▸ **Material for this task**
***
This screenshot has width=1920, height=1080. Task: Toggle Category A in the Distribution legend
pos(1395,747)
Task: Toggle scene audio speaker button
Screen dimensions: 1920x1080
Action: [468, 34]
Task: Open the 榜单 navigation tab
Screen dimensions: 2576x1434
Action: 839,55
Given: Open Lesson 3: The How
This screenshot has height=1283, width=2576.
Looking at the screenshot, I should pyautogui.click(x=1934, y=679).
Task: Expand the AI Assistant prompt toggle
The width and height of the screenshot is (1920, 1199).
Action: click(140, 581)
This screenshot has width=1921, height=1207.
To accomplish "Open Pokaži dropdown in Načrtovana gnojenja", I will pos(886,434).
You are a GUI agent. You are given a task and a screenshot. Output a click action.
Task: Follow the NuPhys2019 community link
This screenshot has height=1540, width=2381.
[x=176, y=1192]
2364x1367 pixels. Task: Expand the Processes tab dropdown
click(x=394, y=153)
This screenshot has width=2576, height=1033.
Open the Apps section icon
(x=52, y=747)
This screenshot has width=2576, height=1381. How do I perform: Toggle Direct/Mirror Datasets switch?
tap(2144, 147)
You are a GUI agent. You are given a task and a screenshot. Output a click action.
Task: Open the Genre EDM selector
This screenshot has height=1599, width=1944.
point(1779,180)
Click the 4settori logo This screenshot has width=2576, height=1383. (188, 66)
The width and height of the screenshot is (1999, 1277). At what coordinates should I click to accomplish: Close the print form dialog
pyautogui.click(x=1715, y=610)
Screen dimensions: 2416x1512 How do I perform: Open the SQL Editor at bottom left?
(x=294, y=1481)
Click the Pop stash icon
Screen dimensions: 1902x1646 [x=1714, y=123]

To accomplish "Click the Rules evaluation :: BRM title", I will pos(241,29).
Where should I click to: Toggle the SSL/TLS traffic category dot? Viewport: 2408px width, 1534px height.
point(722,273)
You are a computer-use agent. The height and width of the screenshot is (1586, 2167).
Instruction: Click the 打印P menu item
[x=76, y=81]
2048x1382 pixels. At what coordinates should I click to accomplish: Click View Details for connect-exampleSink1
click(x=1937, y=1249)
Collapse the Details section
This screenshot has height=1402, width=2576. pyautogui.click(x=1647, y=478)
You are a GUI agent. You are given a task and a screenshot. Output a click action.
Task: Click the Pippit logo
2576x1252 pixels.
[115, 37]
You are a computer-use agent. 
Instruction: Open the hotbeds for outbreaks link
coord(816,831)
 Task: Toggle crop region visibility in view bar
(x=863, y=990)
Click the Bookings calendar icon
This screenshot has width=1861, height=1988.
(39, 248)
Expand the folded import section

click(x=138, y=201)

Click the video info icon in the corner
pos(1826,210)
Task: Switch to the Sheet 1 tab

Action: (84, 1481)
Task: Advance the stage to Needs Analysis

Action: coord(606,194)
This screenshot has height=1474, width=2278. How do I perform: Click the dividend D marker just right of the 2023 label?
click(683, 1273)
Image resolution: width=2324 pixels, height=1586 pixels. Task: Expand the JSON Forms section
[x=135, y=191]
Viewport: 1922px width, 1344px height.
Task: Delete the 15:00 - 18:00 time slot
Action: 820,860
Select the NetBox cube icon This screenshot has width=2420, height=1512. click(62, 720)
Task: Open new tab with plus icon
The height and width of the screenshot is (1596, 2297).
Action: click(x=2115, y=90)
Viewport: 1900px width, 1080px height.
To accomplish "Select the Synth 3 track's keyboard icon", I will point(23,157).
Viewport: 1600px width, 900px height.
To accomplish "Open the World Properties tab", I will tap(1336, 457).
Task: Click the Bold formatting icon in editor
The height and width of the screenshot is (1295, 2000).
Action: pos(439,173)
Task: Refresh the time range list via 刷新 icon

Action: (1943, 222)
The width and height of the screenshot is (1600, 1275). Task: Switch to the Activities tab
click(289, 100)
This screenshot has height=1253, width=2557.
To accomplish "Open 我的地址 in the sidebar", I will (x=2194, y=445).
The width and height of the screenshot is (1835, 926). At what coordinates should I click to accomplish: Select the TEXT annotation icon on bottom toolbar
***
Everything from the line with "Task: Expand the AI Assistant prompt toggle" through the line with "Task: Follow the NuPhys2019 community link" should be written out exactly as it appears above, end lines included, and nothing outside that range.

Task: Expand the AI Assistant prompt toggle
The width and height of the screenshot is (1920, 1199).
Action: click(140, 581)
This screenshot has width=1921, height=1207.
To accomplish "Open Pokaži dropdown in Načrtovana gnojenja", I will pos(886,434).
You are a GUI agent. You are given a task and a screenshot. Output a click action.
Task: Follow the NuPhys2019 community link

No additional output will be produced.